→ **PASSAGE PROVIDED**
Tip: (you could also start julia by `julia --project="."`)
### Typical commands
##### `activate`
Use `activate .` or `activate ./path/to` creates a new `Project.toml` in the selected folder (`.` means current folder), or activates it, if it already exists.
##### `status` (`st`)
Shows the currently installed packages
##### `add`
Multiple ways to add packages to the `Project.toml`:
- `add UnicodePlots`
- `add https://github.com/JuliaPlots/UnicodePlots.jl`
- specify branch: `add UnicodePlots#unicodeplots-docs`
- specify version `add UnicodePlots@3.3`
- `add ./path/to/localPackage`
::: callout-note
Folders have to be git-repositories, see below. Probably better use `develop`
:::
##### `remove` (`rm`)
remove package from `Project.toml` (not from `~/.julia`, use `gc` - garbage collect for this)

→ **INPUT**
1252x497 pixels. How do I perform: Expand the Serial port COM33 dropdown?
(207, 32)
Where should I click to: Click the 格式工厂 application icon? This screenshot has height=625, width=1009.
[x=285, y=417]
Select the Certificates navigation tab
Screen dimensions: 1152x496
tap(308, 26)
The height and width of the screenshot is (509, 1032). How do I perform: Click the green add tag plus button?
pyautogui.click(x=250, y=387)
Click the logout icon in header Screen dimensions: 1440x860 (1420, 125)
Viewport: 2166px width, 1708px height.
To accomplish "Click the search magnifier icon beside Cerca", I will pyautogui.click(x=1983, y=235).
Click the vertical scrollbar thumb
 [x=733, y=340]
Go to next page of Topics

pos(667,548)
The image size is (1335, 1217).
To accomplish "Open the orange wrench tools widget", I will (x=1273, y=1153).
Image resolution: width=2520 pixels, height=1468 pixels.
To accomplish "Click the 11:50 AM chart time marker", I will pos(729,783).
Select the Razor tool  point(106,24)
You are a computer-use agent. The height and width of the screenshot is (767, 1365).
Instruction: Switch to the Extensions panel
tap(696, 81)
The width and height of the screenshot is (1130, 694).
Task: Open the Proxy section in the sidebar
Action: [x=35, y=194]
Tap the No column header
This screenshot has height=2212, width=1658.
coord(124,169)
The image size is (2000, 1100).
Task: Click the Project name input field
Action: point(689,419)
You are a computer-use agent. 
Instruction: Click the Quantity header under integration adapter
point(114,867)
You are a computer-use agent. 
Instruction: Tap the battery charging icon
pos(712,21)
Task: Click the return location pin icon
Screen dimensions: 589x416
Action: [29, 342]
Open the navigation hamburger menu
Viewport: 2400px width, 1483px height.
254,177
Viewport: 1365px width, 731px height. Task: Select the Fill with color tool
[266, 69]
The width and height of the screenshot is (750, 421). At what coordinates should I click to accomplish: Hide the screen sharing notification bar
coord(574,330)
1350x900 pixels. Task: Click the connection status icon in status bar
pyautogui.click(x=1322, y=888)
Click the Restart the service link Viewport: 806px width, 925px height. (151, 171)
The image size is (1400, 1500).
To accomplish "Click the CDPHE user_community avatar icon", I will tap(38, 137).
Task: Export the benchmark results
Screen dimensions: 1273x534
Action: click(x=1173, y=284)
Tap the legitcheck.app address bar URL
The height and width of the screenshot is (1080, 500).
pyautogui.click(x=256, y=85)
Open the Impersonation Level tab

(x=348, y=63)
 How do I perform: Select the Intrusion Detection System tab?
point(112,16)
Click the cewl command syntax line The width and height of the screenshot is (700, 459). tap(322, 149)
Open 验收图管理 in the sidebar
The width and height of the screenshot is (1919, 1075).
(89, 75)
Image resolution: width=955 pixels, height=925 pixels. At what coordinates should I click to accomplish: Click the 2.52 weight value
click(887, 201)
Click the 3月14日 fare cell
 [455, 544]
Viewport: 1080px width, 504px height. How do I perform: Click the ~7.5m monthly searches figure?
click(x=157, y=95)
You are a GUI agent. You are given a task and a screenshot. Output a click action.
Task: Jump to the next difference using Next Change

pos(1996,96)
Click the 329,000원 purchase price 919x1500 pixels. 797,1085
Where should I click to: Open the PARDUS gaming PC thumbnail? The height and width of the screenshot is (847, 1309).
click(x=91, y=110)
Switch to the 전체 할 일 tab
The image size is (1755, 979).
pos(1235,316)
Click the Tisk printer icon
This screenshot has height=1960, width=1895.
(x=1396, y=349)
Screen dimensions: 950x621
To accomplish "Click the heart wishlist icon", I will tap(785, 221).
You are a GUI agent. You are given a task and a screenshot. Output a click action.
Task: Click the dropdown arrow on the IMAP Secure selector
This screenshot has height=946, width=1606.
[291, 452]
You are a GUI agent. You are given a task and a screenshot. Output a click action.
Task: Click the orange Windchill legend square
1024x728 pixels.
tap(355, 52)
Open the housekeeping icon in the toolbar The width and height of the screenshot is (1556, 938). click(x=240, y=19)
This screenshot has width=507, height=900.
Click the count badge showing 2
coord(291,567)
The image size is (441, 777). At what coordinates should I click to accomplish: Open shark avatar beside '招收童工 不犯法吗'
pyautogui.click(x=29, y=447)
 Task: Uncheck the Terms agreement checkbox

→ **TASKS TO PERFORM**
a - Update the records, everything from the first line down to the line containing "Select the Razor", replacing "magnifier" with "magnifying glass" and leaving all else unchanged.
b - Write what comes next in the notes on Julia package manager commands, picking up after their last line.

→ **ANSWERS TO THE TASKS**
a -
1252x497 pixels. How do I perform: Expand the Serial port COM33 dropdown?
(207, 32)
Where should I click to: Click the 格式工厂 application icon? This screenshot has height=625, width=1009.
[x=285, y=417]
Select the Certificates navigation tab
Screen dimensions: 1152x496
tap(308, 26)
The height and width of the screenshot is (509, 1032). How do I perform: Click the green add tag plus button?
pyautogui.click(x=250, y=387)
Click the logout icon in header Screen dimensions: 1440x860 (1420, 125)
Viewport: 2166px width, 1708px height.
To accomplish "Click the search magnifying glass icon beside Cerca", I will pyautogui.click(x=1983, y=235).
Click the vertical scrollbar thumb
 [x=733, y=340]
Go to next page of Topics

pos(667,548)
The image size is (1335, 1217).
To accomplish "Open the orange wrench tools widget", I will (x=1273, y=1153).
Image resolution: width=2520 pixels, height=1468 pixels.
To accomplish "Click the 11:50 AM chart time marker", I will pos(729,783).
Select the Razor tool  point(106,24)

b -
##### `develop`
- `dev --local UnicodePlots`
- `dev ./Path/To/LocalPackage/`
::: callout-note
You can't select a branch with `dev` and need to do it manually
:::
::: callout-note
You are asking for the difference of `dev ./Path/Package` and `add ./Path/Package`? Good question! `dev` will always track the actual content of the folder - whereas `add` will make a "snapshot" of the last commit in that folder (has to be an git for `add`!). And you have to use `]up` to actually update to new changes
:::
##### `pin` / `free`
You can pin versions of packages, so that they are not updated. Unpin with `free` - also undo `develop` by using `free`
##### `instantiate` / `resolve`
`instantiate` setup all dependencies in the given `Project.toml`+`Manifest.toml`
`resolve` update the `Manifest.toml` to respect the local setup
# Project vs. Package
| | Project | Package |
| --- | --- | ---- |
| installable/reuse? | :white_check_mark: | :negative_squared_cross_mark: |
| should be reproducible | :white_check_mark: | :negative_squared_cross_mark: |
| produces something? | :white_check_mark: | :negative_squared_cross_mark: |
| compatabilities declared? | :negative_squared_cross_mark: | :white_check_mark: |
| formal requirements in julia? | :negative_squared_cross_mark: | :white_check_mark: |
## `Project.toml` & `Manifest.toml`
#### 📄Project.toml
The "big picture": keeps track of user-added dependencies (+ compatabilities + header)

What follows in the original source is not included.